(Click-target data)
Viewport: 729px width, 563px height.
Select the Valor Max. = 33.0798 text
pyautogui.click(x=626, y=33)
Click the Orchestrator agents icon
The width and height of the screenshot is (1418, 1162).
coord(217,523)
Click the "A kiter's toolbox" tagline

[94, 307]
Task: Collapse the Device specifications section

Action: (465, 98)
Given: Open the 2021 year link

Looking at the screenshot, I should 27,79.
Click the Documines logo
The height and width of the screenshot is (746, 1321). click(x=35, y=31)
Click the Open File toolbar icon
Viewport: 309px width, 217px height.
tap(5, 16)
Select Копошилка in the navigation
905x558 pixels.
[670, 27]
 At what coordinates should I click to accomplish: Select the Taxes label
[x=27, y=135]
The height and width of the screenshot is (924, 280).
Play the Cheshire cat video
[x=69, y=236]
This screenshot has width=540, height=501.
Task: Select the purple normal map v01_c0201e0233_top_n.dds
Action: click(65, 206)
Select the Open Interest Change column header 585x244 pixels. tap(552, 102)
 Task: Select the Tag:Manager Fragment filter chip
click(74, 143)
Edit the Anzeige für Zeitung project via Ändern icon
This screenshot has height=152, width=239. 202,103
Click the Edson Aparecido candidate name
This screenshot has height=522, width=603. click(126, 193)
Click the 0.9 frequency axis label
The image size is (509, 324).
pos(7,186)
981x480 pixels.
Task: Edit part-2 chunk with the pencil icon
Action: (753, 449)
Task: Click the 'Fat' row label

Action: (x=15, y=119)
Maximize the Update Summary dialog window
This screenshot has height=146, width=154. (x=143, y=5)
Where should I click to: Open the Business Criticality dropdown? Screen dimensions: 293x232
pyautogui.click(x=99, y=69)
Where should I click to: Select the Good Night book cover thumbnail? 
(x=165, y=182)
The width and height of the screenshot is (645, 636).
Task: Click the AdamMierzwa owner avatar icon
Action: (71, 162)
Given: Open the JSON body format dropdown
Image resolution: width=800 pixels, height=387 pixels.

Given task: Render the rows from the first line through the line containing "Looking at the screenshot, I should 27,79.", inclusive, as a JSON list of strings with one string per line. Skip any blank lines.

Answer to the task:
[
  "Viewport: 729px width, 563px height.",
  "Select the Valor Max. = 33.0798 text",
  "pyautogui.click(x=626, y=33)",
  "Click the Orchestrator agents icon",
  "The width and height of the screenshot is (1418, 1162).",
  "coord(217,523)",
  "Click the \"A kiter's toolbox\" tagline",
  "[94, 307]",
  "Task: Collapse the Device specifications section",
  "Action: (465, 98)",
  "Given: Open the 2021 year link",
  "Looking at the screenshot, I should 27,79."
]